## GIVEN ENTRIES:
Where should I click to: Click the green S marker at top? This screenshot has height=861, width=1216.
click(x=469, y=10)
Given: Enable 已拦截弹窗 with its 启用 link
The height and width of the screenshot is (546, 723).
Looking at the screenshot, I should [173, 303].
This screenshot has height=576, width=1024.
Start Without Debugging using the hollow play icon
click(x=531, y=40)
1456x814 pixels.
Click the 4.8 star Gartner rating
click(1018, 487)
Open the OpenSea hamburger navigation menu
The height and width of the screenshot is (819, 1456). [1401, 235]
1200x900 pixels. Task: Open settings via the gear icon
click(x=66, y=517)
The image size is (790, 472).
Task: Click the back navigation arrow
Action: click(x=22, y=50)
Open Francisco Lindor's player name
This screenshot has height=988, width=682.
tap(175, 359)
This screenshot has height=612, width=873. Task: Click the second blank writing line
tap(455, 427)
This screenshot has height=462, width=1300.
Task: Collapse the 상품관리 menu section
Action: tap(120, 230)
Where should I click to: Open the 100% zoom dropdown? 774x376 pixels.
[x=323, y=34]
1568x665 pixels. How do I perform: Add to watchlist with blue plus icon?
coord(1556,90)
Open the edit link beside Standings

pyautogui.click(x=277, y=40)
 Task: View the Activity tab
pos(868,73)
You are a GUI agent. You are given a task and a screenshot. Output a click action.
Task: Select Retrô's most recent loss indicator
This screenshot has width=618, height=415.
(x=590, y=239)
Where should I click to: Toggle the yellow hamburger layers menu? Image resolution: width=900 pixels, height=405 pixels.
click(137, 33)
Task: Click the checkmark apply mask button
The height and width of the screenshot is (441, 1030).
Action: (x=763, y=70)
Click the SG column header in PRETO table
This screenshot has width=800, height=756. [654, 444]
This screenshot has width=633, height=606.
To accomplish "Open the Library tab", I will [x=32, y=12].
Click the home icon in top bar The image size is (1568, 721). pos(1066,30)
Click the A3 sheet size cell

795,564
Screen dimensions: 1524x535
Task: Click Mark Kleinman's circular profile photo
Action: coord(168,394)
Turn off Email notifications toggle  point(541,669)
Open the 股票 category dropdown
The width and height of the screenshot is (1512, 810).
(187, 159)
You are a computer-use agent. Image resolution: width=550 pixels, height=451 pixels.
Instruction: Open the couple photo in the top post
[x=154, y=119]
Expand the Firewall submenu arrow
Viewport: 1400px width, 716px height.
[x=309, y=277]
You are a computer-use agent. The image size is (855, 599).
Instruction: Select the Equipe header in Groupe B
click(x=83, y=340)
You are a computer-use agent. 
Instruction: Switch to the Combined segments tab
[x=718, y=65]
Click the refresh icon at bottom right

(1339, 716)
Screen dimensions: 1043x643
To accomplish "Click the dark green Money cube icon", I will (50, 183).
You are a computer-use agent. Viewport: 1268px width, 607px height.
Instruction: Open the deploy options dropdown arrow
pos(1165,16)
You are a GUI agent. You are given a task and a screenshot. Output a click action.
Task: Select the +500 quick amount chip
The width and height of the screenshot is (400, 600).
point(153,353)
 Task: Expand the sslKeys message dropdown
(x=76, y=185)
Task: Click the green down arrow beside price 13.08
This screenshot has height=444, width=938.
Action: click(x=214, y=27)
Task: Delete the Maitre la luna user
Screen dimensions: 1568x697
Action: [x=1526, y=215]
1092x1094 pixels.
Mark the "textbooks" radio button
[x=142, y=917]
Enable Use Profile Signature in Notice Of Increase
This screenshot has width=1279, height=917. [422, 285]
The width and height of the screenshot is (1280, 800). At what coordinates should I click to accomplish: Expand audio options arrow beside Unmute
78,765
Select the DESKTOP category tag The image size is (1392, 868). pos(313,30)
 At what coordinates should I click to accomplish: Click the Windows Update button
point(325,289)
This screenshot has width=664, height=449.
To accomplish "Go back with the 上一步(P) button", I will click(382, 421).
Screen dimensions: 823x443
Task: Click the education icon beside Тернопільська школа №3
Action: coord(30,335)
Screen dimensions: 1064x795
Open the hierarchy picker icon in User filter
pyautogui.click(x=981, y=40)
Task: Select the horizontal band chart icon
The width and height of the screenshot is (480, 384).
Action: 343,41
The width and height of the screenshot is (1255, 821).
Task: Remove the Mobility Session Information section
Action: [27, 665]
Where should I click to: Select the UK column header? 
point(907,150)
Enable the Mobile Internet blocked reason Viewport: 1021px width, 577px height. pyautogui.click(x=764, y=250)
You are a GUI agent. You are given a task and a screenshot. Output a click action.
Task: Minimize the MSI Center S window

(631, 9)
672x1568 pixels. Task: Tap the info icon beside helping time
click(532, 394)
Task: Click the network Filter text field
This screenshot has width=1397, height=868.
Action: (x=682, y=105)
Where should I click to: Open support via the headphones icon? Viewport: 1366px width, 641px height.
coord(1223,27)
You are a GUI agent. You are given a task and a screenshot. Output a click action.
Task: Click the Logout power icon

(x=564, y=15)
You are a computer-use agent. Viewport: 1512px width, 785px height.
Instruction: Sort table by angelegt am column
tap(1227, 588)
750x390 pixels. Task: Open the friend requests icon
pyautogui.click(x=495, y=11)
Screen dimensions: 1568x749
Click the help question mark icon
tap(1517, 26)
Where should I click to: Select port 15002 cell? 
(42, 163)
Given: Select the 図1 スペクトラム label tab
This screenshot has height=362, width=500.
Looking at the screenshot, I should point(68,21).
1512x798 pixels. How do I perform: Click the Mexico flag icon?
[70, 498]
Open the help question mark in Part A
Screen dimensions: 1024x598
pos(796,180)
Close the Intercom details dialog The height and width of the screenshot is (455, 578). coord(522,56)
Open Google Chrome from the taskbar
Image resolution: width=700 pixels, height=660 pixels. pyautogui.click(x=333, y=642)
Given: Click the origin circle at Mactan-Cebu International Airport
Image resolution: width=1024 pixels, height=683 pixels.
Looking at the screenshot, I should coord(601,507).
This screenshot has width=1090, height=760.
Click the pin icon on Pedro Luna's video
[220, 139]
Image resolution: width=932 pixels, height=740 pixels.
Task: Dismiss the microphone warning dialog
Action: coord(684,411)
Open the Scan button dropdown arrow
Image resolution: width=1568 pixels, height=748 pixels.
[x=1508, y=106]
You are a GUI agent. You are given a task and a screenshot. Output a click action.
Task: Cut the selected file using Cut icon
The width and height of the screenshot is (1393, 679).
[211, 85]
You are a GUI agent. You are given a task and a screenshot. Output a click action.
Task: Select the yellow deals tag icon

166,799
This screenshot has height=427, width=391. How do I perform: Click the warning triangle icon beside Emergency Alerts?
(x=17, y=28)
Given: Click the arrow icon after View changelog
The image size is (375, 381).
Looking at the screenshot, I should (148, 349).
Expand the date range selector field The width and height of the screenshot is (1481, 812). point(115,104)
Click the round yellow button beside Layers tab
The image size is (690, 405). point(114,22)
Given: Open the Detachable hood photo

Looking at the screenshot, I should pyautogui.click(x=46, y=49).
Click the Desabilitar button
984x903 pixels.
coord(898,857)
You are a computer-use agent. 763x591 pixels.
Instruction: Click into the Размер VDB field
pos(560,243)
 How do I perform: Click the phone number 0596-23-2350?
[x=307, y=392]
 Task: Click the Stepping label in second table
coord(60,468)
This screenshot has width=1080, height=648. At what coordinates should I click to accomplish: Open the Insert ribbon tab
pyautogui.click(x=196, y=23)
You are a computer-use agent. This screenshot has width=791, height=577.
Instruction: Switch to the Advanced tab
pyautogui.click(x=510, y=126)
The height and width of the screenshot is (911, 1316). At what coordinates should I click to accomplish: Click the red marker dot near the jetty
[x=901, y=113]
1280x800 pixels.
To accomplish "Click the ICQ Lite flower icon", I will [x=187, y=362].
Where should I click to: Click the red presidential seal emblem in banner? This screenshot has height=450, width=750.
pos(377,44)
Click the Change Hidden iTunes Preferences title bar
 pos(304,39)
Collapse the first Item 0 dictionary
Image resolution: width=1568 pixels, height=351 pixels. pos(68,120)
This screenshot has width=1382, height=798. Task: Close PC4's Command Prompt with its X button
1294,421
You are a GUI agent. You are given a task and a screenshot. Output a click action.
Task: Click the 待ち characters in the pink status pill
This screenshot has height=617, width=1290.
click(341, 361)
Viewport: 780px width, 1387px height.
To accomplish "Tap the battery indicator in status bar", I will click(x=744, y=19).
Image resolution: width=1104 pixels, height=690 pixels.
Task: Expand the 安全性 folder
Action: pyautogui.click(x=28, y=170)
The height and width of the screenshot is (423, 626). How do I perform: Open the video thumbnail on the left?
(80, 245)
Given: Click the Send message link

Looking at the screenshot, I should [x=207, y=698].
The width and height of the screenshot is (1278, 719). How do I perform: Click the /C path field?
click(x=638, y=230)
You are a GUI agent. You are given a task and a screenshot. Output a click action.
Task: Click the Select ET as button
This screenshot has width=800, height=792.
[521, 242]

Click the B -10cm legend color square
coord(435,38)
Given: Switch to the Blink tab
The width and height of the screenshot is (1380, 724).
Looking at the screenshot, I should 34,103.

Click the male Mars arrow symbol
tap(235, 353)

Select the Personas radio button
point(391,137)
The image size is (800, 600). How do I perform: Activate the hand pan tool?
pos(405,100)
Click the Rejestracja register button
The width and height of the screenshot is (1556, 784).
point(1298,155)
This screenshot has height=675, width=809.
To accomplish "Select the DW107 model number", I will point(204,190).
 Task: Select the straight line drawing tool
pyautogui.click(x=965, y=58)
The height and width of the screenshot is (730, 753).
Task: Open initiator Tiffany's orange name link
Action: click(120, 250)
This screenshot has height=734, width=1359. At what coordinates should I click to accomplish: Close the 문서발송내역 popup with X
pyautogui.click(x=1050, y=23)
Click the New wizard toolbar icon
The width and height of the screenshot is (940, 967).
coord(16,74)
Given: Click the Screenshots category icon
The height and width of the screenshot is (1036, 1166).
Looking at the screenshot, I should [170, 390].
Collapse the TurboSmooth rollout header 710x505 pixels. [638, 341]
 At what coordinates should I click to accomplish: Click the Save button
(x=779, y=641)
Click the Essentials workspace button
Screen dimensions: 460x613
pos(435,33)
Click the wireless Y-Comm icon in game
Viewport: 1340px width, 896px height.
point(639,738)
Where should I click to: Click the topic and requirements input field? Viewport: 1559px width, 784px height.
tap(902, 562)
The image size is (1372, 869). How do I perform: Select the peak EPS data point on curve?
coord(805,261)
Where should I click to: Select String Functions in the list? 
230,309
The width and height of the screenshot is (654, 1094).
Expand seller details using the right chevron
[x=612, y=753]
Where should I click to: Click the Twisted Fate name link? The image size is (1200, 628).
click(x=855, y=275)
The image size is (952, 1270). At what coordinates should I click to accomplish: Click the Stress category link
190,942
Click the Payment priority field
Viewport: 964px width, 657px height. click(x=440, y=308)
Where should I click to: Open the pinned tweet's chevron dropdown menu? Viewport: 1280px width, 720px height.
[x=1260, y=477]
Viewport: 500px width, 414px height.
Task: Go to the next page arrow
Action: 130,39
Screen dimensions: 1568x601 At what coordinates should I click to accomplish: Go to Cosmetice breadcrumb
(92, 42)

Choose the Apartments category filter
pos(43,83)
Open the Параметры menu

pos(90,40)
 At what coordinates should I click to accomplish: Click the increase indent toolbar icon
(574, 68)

## PROBLEM:
The required output is every line above from the one with "Task: Minimize the MSI Center S window" down to the one with "Given: Click the arrow", restated word for word, ends included.

## SOLUTION TO THE PROBLEM:
Task: Minimize the MSI Center S window

(631, 9)
672x1568 pixels. Task: Tap the info icon beside helping time
click(532, 394)
Task: Click the network Filter text field
This screenshot has width=1397, height=868.
Action: (x=682, y=105)
Where should I click to: Open support via the headphones icon? Viewport: 1366px width, 641px height.
coord(1223,27)
You are a GUI agent. You are given a task and a screenshot. Output a click action.
Task: Click the Logout power icon

(x=564, y=15)
You are a computer-use agent. Viewport: 1512px width, 785px height.
Instruction: Sort table by angelegt am column
tap(1227, 588)
750x390 pixels. Task: Open the friend requests icon
pyautogui.click(x=495, y=11)
Screen dimensions: 1568x749
Click the help question mark icon
tap(1517, 26)
Where should I click to: Select port 15002 cell? 
(42, 163)
Given: Select the 図1 スペクトラム label tab
This screenshot has height=362, width=500.
Looking at the screenshot, I should point(68,21).
1512x798 pixels. How do I perform: Click the Mexico flag icon?
[70, 498]
Open the help question mark in Part A
Screen dimensions: 1024x598
pos(796,180)
Close the Intercom details dialog The height and width of the screenshot is (455, 578). coord(522,56)
Open Google Chrome from the taskbar
Image resolution: width=700 pixels, height=660 pixels. pyautogui.click(x=333, y=642)
Given: Click the origin circle at Mactan-Cebu International Airport
Image resolution: width=1024 pixels, height=683 pixels.
Looking at the screenshot, I should coord(601,507).
This screenshot has width=1090, height=760.
Click the pin icon on Pedro Luna's video
[220, 139]
Image resolution: width=932 pixels, height=740 pixels.
Task: Dismiss the microphone warning dialog
Action: coord(684,411)
Open the Scan button dropdown arrow
Image resolution: width=1568 pixels, height=748 pixels.
[x=1508, y=106]
You are a GUI agent. You are given a task and a screenshot. Output a click action.
Task: Cut the selected file using Cut icon
The width and height of the screenshot is (1393, 679).
[211, 85]
You are a GUI agent. You are given a task and a screenshot. Output a click action.
Task: Select the yellow deals tag icon

166,799
This screenshot has height=427, width=391. How do I perform: Click the warning triangle icon beside Emergency Alerts?
(x=17, y=28)
Given: Click the arrow icon after View changelog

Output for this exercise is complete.